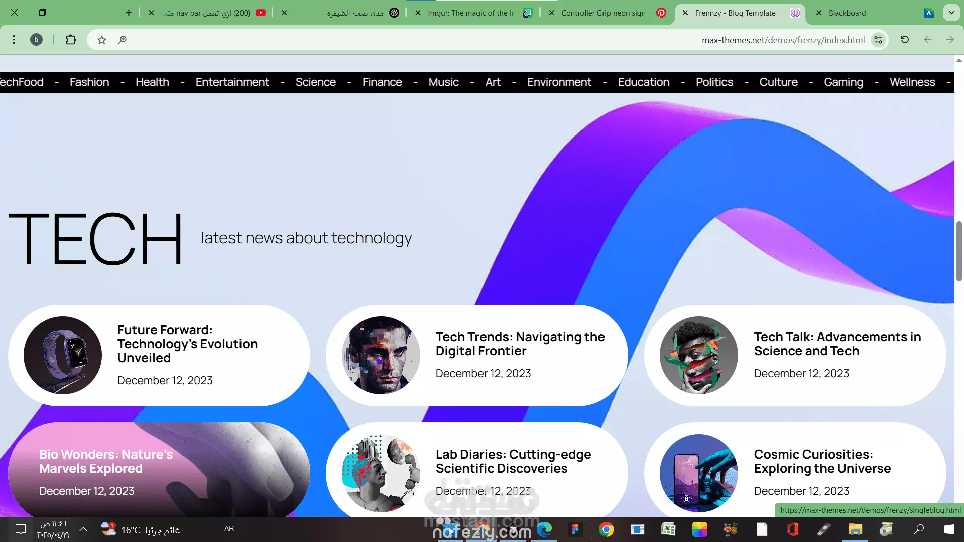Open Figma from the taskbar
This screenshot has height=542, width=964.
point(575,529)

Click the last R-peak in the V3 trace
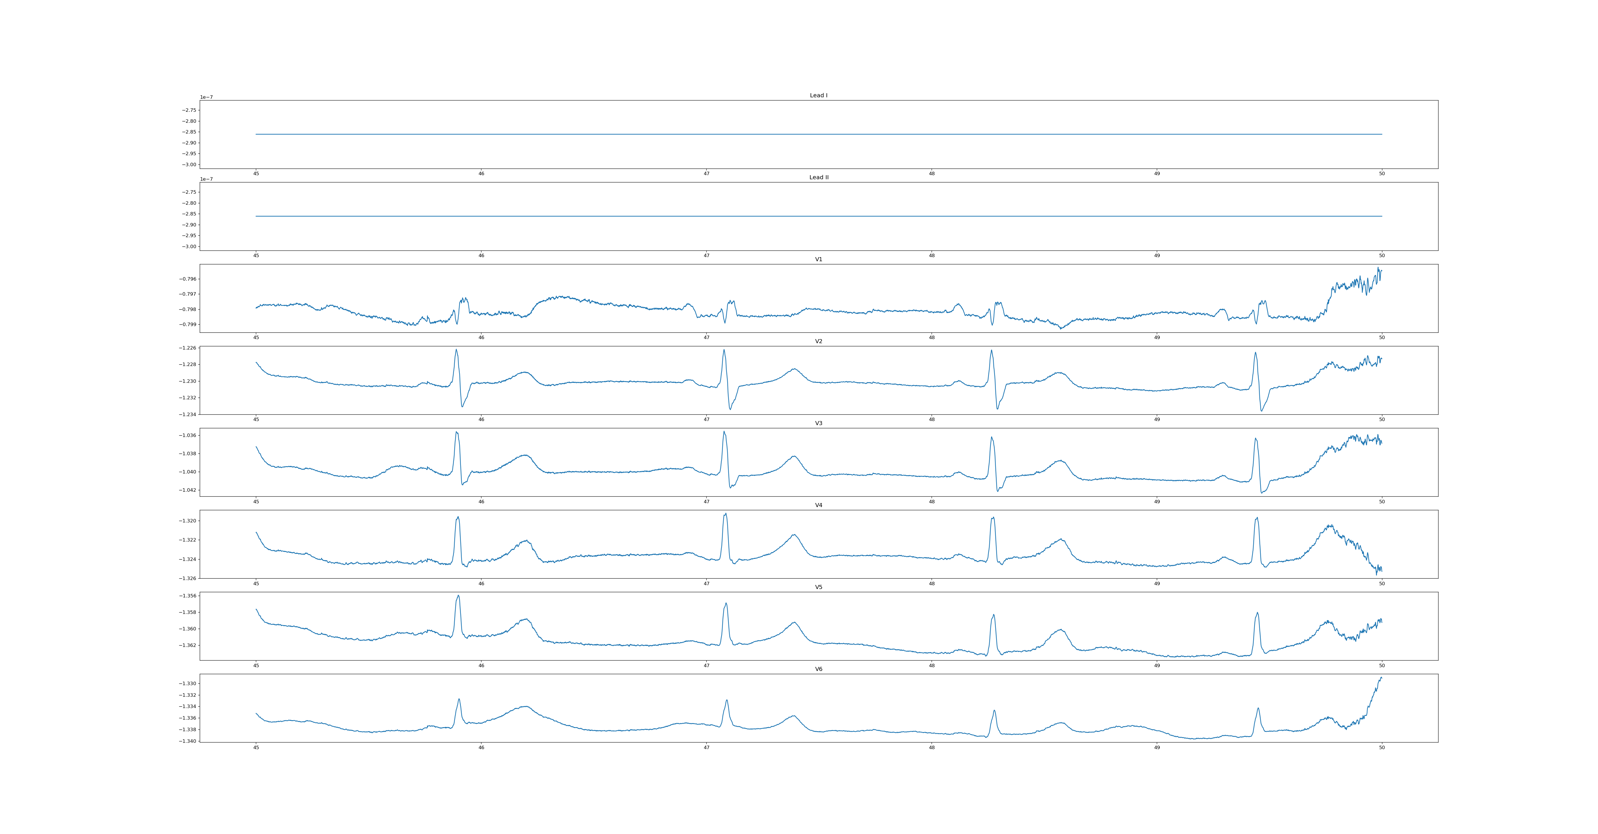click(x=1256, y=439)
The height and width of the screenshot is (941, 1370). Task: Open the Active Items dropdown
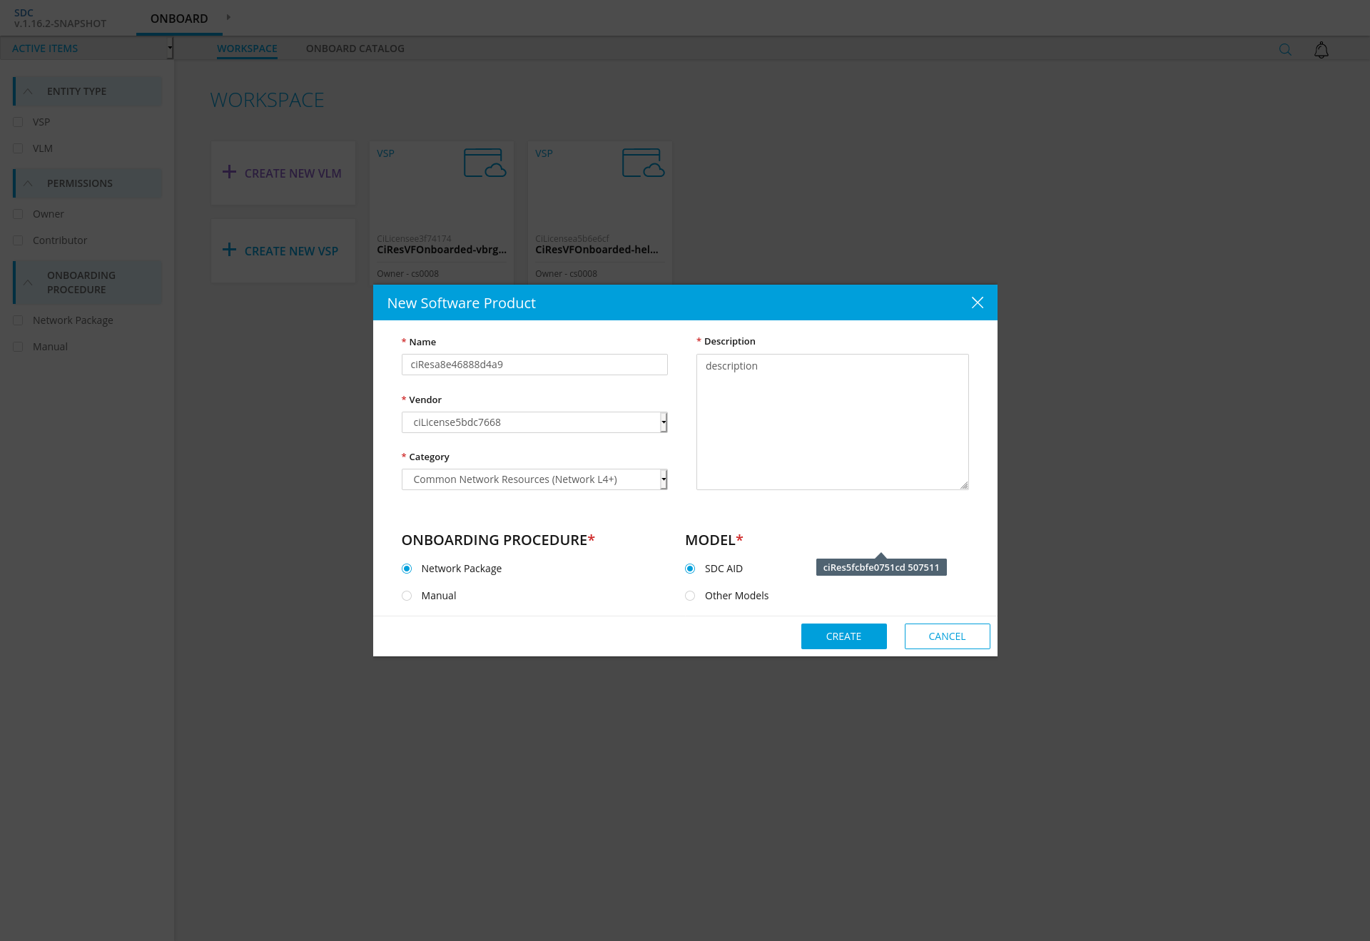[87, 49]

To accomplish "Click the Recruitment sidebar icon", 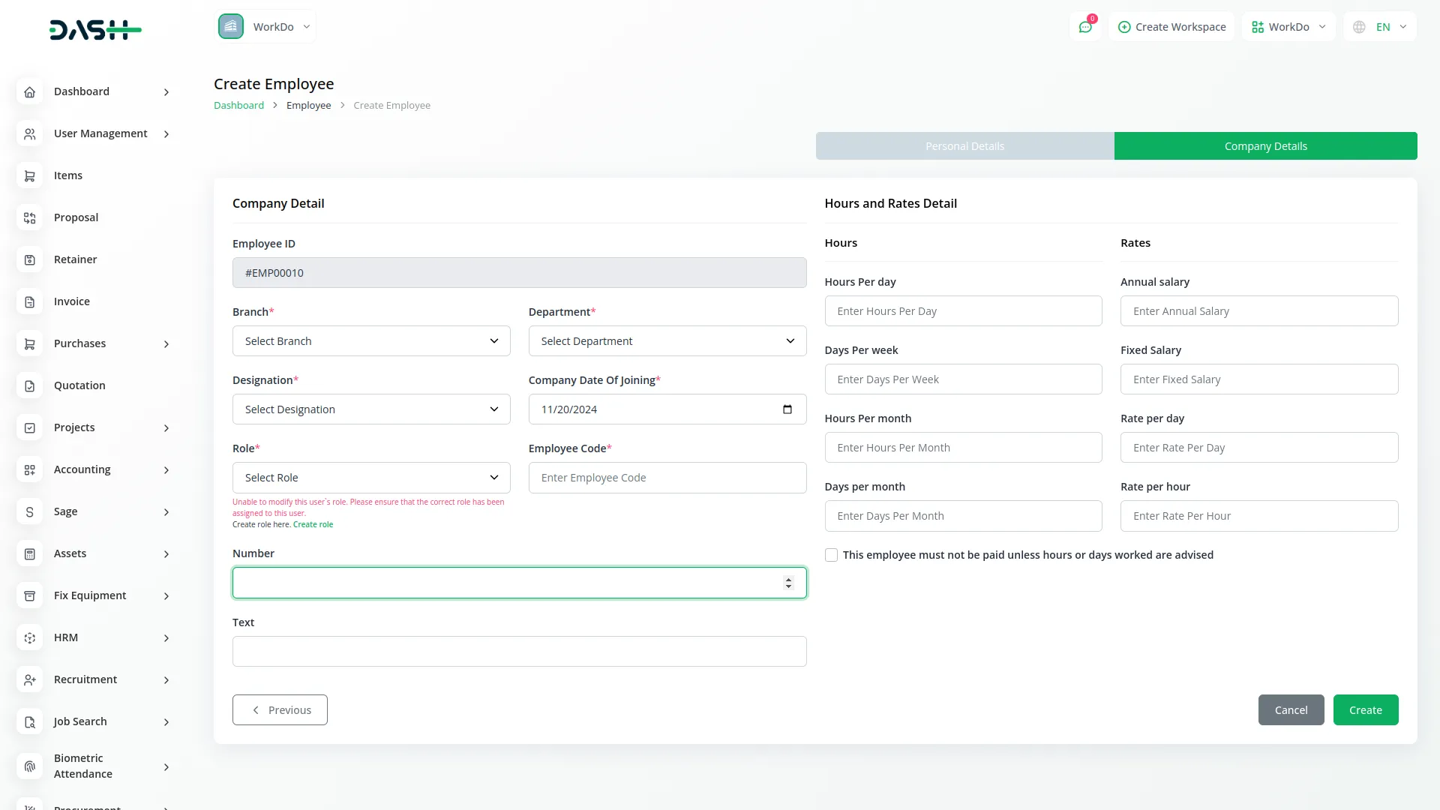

::::::::

Your answer should be the lines above from the one that contains "Click the last R-peak in the V3 trace" through the last, set down exactly, with the pictures removed.

Click the last R-peak in the V3 trace
click(x=1256, y=439)
The height and width of the screenshot is (941, 1370). Task: Open the Active Items dropdown
[87, 49]

To accomplish "Click the Recruitment sidebar icon", 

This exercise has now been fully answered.